Growing blueberries is just half the process of producing them here in the Valley.  The other half is a packing plant that swiftly processes the delicate fruit. 

Jon Marthedal and even some plant employees remember a time not too long ago when everything was done by hand.
In fact, he says they began with a 4’ x 8’ sheet of plywood.
Two decades later, blueberries flow from washing to sorting, packaging to shipping in a high-tech blue blur.
Computers using electric eyes sort off-color green and red berries in seconds.

Removing soft blueberries is another challenge. Marthedal says, “It’s really difficult to look at a piece of fruit and see that it’s soft. And it’s impossible to handle every blueberry that goes across the line.”

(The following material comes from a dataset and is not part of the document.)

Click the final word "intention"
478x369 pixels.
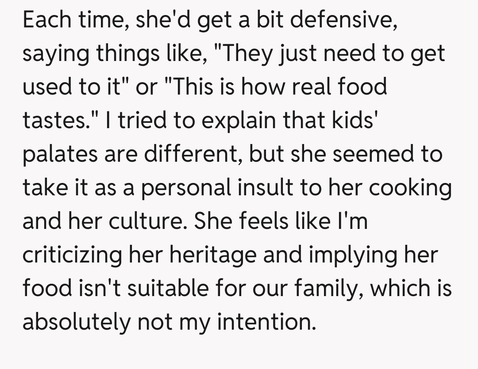pyautogui.click(x=266, y=322)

The high-tech solution? Sound waves are used to detect squishy berries.
After ultrasound, soft berries are collected from the swiftly-moving conveyor with a carefully-aimed puff of air.
People do the rest of the checking before bands and belts sort the berries by size.
All the while tracked electronically from source to shipping.
Machines measure and fill a dozen packages at once, imprinting a reference code on each one.

Marthedal says, “If you don’t employ the new technology then in a lot of cases, you are either are not as efficient as the packing house down the street or impact the final product.”